## [Запрос]
Можете повторить все записи ниже в точности, строка за строкой, ничего не меняя?

## [Сохранённые записи]
╔══

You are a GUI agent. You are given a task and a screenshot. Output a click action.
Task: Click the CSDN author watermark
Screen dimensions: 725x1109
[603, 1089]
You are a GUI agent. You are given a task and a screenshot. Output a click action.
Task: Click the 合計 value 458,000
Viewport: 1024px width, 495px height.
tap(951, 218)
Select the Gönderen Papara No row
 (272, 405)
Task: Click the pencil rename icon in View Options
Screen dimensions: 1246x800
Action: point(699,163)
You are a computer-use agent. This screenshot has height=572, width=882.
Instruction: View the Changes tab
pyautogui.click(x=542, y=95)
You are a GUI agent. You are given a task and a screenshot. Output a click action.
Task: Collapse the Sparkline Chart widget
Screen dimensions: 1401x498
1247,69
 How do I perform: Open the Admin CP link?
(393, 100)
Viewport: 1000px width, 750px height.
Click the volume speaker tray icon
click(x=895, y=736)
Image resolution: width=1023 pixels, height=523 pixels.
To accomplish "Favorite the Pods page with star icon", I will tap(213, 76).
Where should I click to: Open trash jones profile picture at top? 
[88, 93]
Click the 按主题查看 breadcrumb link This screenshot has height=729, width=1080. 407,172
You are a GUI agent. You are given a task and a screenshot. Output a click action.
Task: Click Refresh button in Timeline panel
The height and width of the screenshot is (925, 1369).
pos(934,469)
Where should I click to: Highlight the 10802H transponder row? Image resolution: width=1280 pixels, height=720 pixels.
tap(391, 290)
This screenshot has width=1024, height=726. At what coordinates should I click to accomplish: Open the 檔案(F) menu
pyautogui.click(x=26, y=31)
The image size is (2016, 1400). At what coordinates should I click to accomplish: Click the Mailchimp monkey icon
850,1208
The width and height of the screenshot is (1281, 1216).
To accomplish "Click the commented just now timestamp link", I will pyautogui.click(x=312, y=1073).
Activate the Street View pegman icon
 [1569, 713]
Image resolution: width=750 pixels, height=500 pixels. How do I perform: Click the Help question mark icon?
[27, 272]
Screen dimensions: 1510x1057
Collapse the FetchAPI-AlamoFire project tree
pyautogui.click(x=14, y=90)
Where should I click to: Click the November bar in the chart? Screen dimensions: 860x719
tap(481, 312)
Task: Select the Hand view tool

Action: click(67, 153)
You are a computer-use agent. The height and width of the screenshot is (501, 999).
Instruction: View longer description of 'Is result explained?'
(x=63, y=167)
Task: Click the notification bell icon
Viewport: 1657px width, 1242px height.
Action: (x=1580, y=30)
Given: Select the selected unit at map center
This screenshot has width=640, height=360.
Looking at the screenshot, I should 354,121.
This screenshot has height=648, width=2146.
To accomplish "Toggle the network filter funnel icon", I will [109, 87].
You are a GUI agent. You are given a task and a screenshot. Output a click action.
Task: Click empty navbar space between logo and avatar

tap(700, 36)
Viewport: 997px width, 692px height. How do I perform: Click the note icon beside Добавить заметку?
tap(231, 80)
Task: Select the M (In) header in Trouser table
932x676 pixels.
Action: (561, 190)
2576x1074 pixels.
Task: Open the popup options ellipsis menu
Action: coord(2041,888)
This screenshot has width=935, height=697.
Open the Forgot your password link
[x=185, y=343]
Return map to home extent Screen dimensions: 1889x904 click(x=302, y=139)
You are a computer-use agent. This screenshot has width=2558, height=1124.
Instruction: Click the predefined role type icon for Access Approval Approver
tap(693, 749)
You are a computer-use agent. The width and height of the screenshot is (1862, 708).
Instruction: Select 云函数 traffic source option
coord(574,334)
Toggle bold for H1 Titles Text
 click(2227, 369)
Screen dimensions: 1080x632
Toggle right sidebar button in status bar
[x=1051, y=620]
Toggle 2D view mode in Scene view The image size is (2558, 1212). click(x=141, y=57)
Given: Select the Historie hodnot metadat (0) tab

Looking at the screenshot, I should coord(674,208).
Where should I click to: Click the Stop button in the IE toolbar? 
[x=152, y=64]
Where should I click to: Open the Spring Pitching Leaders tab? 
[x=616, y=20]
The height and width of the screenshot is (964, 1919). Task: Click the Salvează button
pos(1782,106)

╚══

## [Решение]
You are a GUI agent. You are given a task and a screenshot. Output a click action.
Task: Click the CSDN author watermark
Screen dimensions: 725x1109
[603, 1089]
You are a GUI agent. You are given a task and a screenshot. Output a click action.
Task: Click the 合計 value 458,000
Viewport: 1024px width, 495px height.
tap(951, 218)
Select the Gönderen Papara No row
 (272, 405)
Task: Click the pencil rename icon in View Options
Screen dimensions: 1246x800
Action: point(699,163)
You are a computer-use agent. This screenshot has height=572, width=882.
Instruction: View the Changes tab
pyautogui.click(x=542, y=95)
You are a GUI agent. You are given a task and a screenshot. Output a click action.
Task: Collapse the Sparkline Chart widget
Screen dimensions: 1401x498
1247,69
 How do I perform: Open the Admin CP link?
(393, 100)
Viewport: 1000px width, 750px height.
Click the volume speaker tray icon
click(x=895, y=736)
Image resolution: width=1023 pixels, height=523 pixels.
To accomplish "Favorite the Pods page with star icon", I will tap(213, 76).
Where should I click to: Open trash jones profile picture at top? 
[88, 93]
Click the 按主题查看 breadcrumb link This screenshot has height=729, width=1080. 407,172
You are a GUI agent. You are given a task and a screenshot. Output a click action.
Task: Click Refresh button in Timeline panel
The height and width of the screenshot is (925, 1369).
pos(934,469)
Where should I click to: Highlight the 10802H transponder row? Image resolution: width=1280 pixels, height=720 pixels.
tap(391, 290)
This screenshot has width=1024, height=726. At what coordinates should I click to accomplish: Open the 檔案(F) menu
pyautogui.click(x=26, y=31)
The image size is (2016, 1400). At what coordinates should I click to accomplish: Click the Mailchimp monkey icon
850,1208
The width and height of the screenshot is (1281, 1216).
To accomplish "Click the commented just now timestamp link", I will pyautogui.click(x=312, y=1073).
Activate the Street View pegman icon
 [1569, 713]
Image resolution: width=750 pixels, height=500 pixels. How do I perform: Click the Help question mark icon?
[27, 272]
Screen dimensions: 1510x1057
Collapse the FetchAPI-AlamoFire project tree
pyautogui.click(x=14, y=90)
Where should I click to: Click the November bar in the chart? Screen dimensions: 860x719
tap(481, 312)
Task: Select the Hand view tool

Action: click(67, 153)
You are a computer-use agent. The height and width of the screenshot is (501, 999).
Instruction: View longer description of 'Is result explained?'
(x=63, y=167)
Task: Click the notification bell icon
Viewport: 1657px width, 1242px height.
Action: (x=1580, y=30)
Given: Select the selected unit at map center
This screenshot has width=640, height=360.
Looking at the screenshot, I should 354,121.
This screenshot has height=648, width=2146.
To accomplish "Toggle the network filter funnel icon", I will [109, 87].
You are a GUI agent. You are given a task and a screenshot. Output a click action.
Task: Click empty navbar space between logo and avatar

tap(700, 36)
Viewport: 997px width, 692px height. How do I perform: Click the note icon beside Добавить заметку?
tap(231, 80)
Task: Select the M (In) header in Trouser table
932x676 pixels.
Action: (561, 190)
2576x1074 pixels.
Task: Open the popup options ellipsis menu
Action: coord(2041,888)
This screenshot has width=935, height=697.
Open the Forgot your password link
[x=185, y=343]
Return map to home extent Screen dimensions: 1889x904 click(x=302, y=139)
You are a computer-use agent. This screenshot has width=2558, height=1124.
Instruction: Click the predefined role type icon for Access Approval Approver
tap(693, 749)
You are a computer-use agent. The width and height of the screenshot is (1862, 708).
Instruction: Select 云函数 traffic source option
coord(574,334)
Toggle bold for H1 Titles Text
 click(2227, 369)
Screen dimensions: 1080x632
Toggle right sidebar button in status bar
[x=1051, y=620]
Toggle 2D view mode in Scene view The image size is (2558, 1212). click(x=141, y=57)
Given: Select the Historie hodnot metadat (0) tab

Looking at the screenshot, I should coord(674,208).
Where should I click to: Click the Stop button in the IE toolbar? 
[x=152, y=64]
Where should I click to: Open the Spring Pitching Leaders tab? 
[x=616, y=20]
The height and width of the screenshot is (964, 1919). Task: Click the Salvează button
pos(1782,106)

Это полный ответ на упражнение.